● **EXERCISE**
Print the lines that run from the line with "Given: Open the $30.00 Isabel close-up photo" to the line with "The width and", keeping both end lines, exactly as they appear in the entries below, and nothing else.

### DATA SUPPLIED

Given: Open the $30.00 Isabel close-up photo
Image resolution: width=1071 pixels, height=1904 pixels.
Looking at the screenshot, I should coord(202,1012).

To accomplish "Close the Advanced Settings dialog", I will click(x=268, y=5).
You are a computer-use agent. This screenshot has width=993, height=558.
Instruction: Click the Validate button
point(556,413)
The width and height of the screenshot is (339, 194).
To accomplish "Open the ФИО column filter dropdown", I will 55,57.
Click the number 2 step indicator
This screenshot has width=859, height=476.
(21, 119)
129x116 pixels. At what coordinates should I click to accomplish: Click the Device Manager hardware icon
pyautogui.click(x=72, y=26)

######
### DATA SUPPLIED

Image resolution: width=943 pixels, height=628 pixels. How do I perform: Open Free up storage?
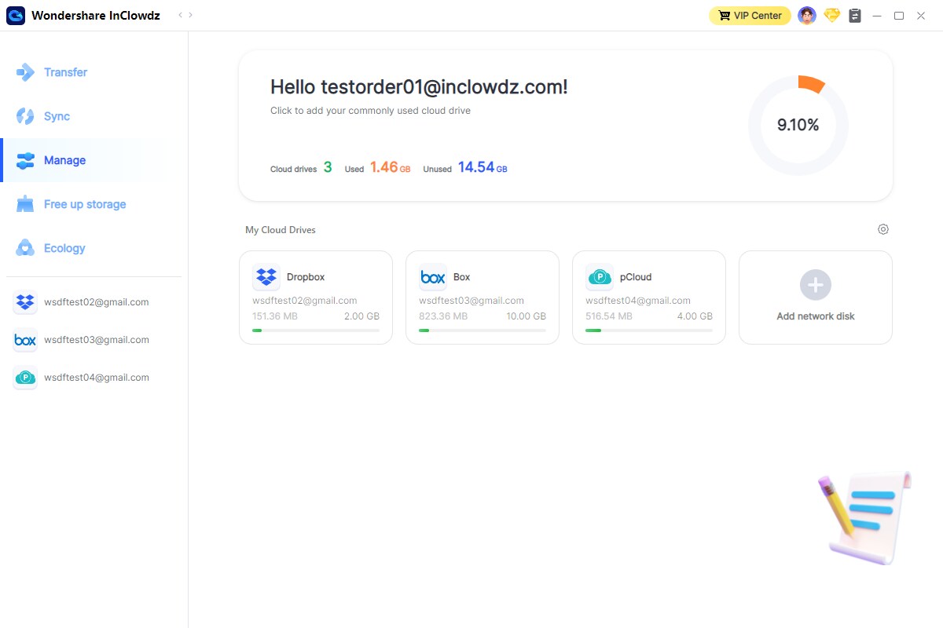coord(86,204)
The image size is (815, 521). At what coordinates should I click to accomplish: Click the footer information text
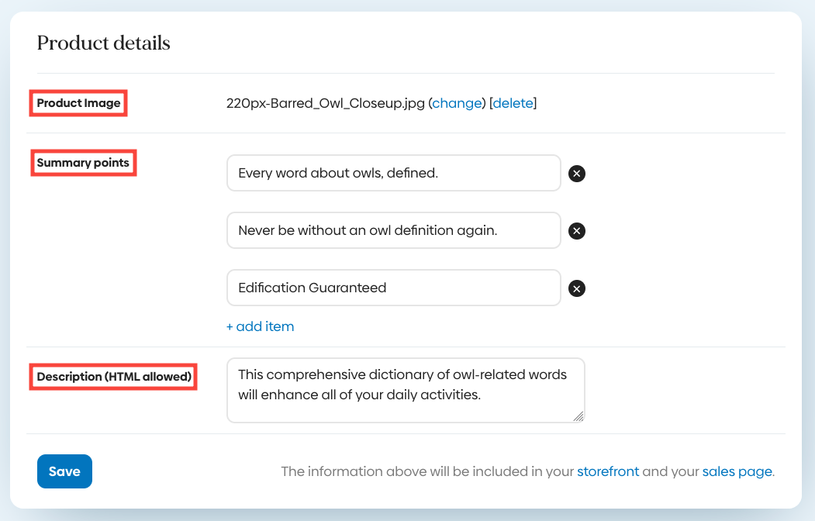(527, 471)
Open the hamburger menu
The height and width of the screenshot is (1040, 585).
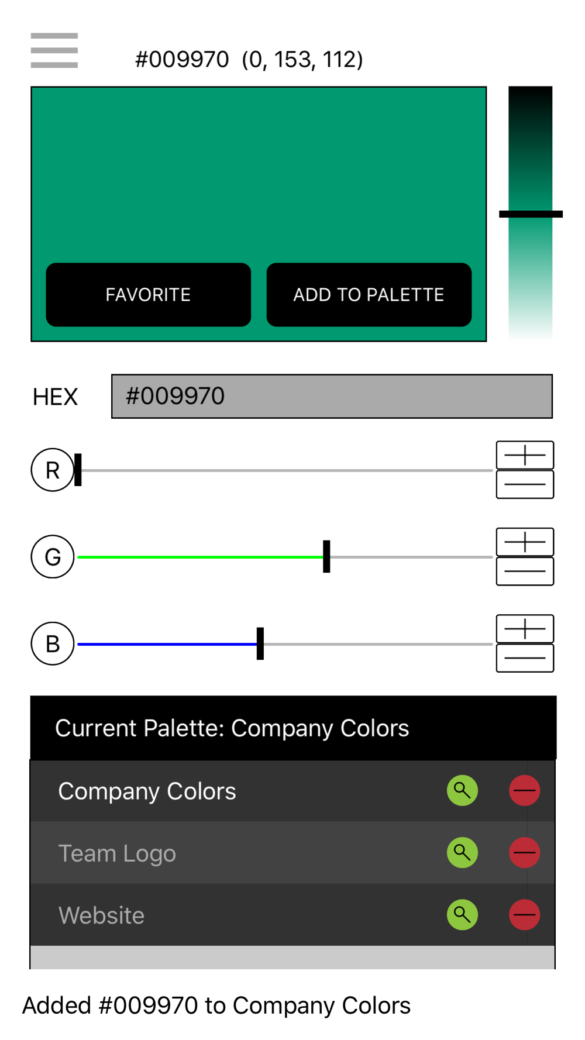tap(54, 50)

######

● **SOLUTION TO THIS EXERCISE**
Given: Open the $30.00 Isabel close-up photo
Image resolution: width=1071 pixels, height=1904 pixels.
Looking at the screenshot, I should coord(202,1012).

To accomplish "Close the Advanced Settings dialog", I will click(x=268, y=5).
You are a computer-use agent. This screenshot has width=993, height=558.
Instruction: Click the Validate button
point(556,413)
The width and height of the screenshot is (339, 194).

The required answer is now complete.